──────── Excerpt provided ────────

I have it too..I already got tired trying one treatment after the other that somehow made my KP dormant but not totally cured (glytone, murad acne body wash).  Exfoliate is a must..I am not worried about it as much as I am worried before.


----------



## vocaltest (Jun 4, 2008)

I have this too...
Personally, I don't find anything really helps. I don't try and use anything on it, but when it does really irritate me, I use this anti-fungal (even though its not fungal) ointment my doc gave me when he misdiagnosed it the first time, which takes it away when its really bad!


----------



## kgan (Jun 4, 2008)

ladies, check out

General Discussion - Keratosis Pilaris Community Forums

a forum with *lots *of information and treatment options for KP.

Starting in April, I tried seriously making an effort to treat the condition and have thus tried a number of treatment options from the above stated resource:

*RETIN-A Cream.* This cream brought about noticeable results, although the process was not entirely pleasant. Many, many people apply excessive amounts of the cream (as I did), resulting in red, irritated, and often painful skin. However, after the 1-2 weeks of complaining, my skin was significantly smoother. Nevertheless, the pigmentation -- that is, the dots -- were still visible. I was rather satisfied though because the difference was greatly welcomed from the bumpy rough texture of my skin of yesteryear. I haven't found too much forum discussion on the cream, but it is a common treatment for KP.
Retin-A is supposed to remove the uppermost layer of the skin, thus resulting in the smoother younger skin from underneath


*Oil pulling*. I used coconut oil for about 4 weeks I think some time in April. I did not experience very significant results at all...but I was doing this after using the Retin-A cream, so perhaps something did happen. I did not have the discipline, however, to maintain a schedule of waking up 20 minutes earlier, especially since I started working again during the summer. However, I intend to restart the whole process for other benefits, namely the much-desired whiter teeth. Oil pulling is supposed to remove hydrophobic toxins from the body by dissolving them into the oil that is swished in the mouth for 20 minutes every morning.  Check out http://www.keratosispilaris.org/general-discussion/4335-oil-pulling-treatment.html


*Sea Buckthorn Oil Soap.* A bit of a mouthful, yes. I have been using the soap for three weeks now. Not much has happened yet...I think I had a very mild break out on my back last week. Perhaps it is working as promised? I gather that perhaps I have not been as diligent about following the treatment procedure as described in this guide below. the diligence shall begin henceforth. 
apparently the soap is supposed to kill a microorganism called the demodex parasite living on the surface of the skin. The flare up as predicted within two weeks of starting the treatment is supposedly explained as decomposing parasites still in the hair follicles. kp is supposed to clear up within a month or so.
http://www.keratosispilaris.org/general-discussion/5830-sea-buckthorn-treatment-guide.html




All in all, I think my KP is much better than it was before I started trying to seriously treat it. It used to be so bad before, eliciting unwelcome comments. Seeing that I am less than 2 months in to the process, I have not given up on the listed treatments. Seriously, check out this forum.

────────

[Work instructions]
- A) In the keratosis pilaris thread, how long is the oil swished in the mouth each morning during oil pulling?
- B) Write out everything in the keratosis pilaris thread from "Personally, I don't" down to "its really bad!".

──────── Available data ────────

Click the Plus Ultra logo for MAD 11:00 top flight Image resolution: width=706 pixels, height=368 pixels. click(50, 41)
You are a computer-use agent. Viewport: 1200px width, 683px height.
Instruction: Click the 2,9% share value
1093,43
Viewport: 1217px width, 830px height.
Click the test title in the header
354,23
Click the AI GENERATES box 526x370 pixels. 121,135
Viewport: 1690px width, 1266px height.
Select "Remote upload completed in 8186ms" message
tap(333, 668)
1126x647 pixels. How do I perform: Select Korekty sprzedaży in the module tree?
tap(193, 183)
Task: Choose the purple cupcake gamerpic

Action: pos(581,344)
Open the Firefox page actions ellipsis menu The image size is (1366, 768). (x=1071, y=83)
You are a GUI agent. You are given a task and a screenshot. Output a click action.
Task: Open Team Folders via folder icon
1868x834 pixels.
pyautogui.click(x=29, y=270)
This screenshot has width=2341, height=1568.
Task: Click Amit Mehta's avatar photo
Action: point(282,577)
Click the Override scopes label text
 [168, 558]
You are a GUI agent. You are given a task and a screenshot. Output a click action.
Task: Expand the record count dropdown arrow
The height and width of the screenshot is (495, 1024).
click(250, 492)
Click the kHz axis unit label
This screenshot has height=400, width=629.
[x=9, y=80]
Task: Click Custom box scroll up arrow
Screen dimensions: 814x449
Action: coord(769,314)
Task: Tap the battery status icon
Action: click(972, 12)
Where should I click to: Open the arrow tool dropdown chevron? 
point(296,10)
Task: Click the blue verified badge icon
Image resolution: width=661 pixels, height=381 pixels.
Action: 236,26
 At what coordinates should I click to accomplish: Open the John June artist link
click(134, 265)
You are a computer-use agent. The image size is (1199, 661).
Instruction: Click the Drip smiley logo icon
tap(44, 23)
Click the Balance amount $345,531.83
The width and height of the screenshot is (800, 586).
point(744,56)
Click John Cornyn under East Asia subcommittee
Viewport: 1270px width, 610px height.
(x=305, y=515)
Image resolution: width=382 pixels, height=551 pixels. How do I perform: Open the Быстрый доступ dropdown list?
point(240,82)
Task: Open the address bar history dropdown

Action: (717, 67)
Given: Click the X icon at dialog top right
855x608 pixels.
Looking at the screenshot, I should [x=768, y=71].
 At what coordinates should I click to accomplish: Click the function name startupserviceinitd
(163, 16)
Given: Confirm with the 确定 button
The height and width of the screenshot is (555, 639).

────────

[Answer set]
- A) 20 minutes

- B)
Personally, I don't find anything really helps. I don't try and use anything on it, but when it does really irritate me, I use this anti-fungal (even though its not fungal) ointment my doc gave me when he misdiagnosed it the first time, which takes it away when its really bad!